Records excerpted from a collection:
################

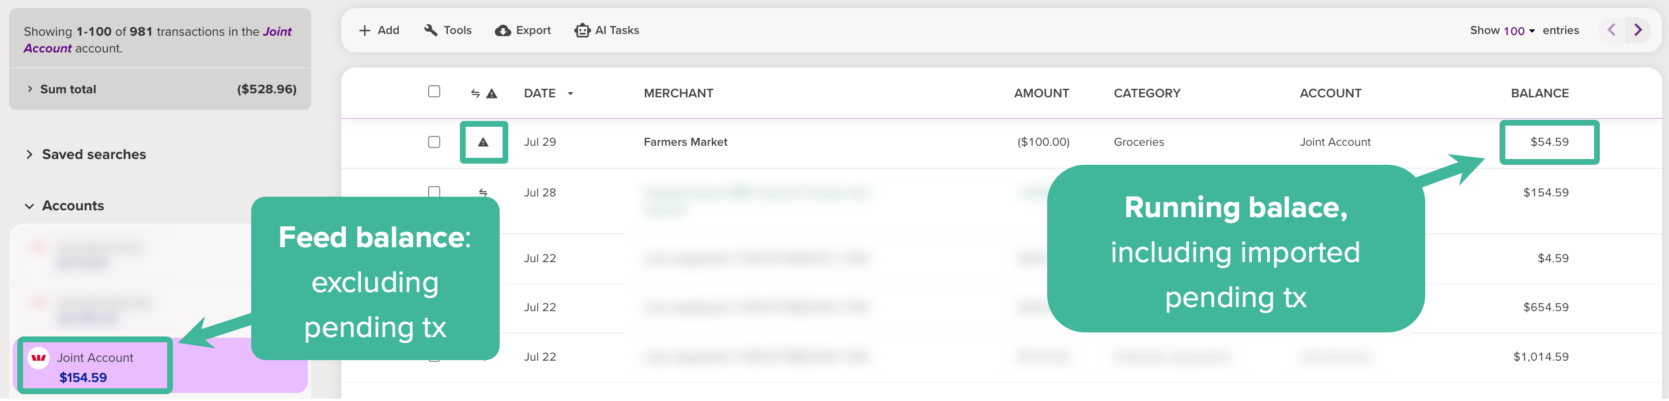The height and width of the screenshot is (401, 1669).
Task: Click the Export cloud download icon
Action: 503,30
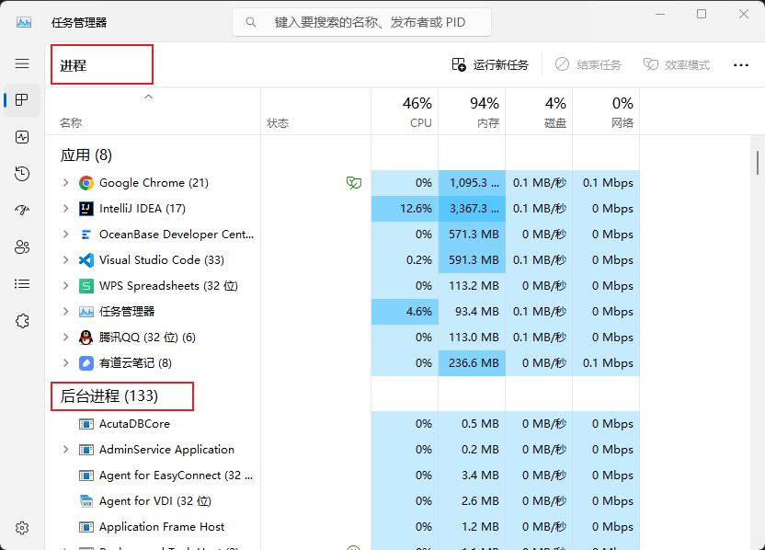Open the Details list sidebar icon
Image resolution: width=765 pixels, height=550 pixels.
(22, 284)
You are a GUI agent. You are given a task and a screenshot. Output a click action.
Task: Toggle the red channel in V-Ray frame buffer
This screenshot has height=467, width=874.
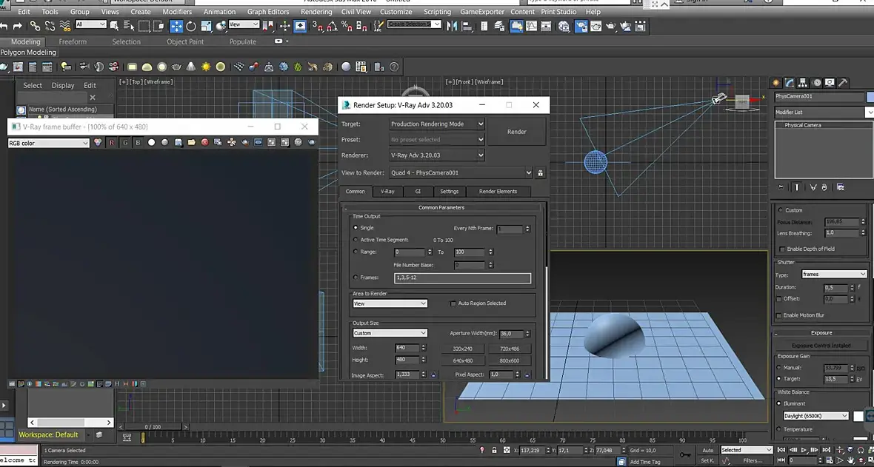click(x=112, y=143)

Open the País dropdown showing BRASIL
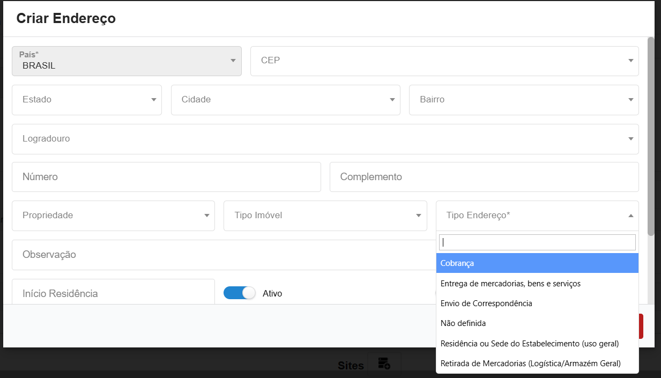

################

What to work on: Could you copy exactly, and with no pictures, the lines above from the one containing "This screenshot has height=467, width=874." through the last line, both included?

Reply:
This screenshot has height=467, width=874.
click(x=112, y=143)

Open the País dropdown showing BRASIL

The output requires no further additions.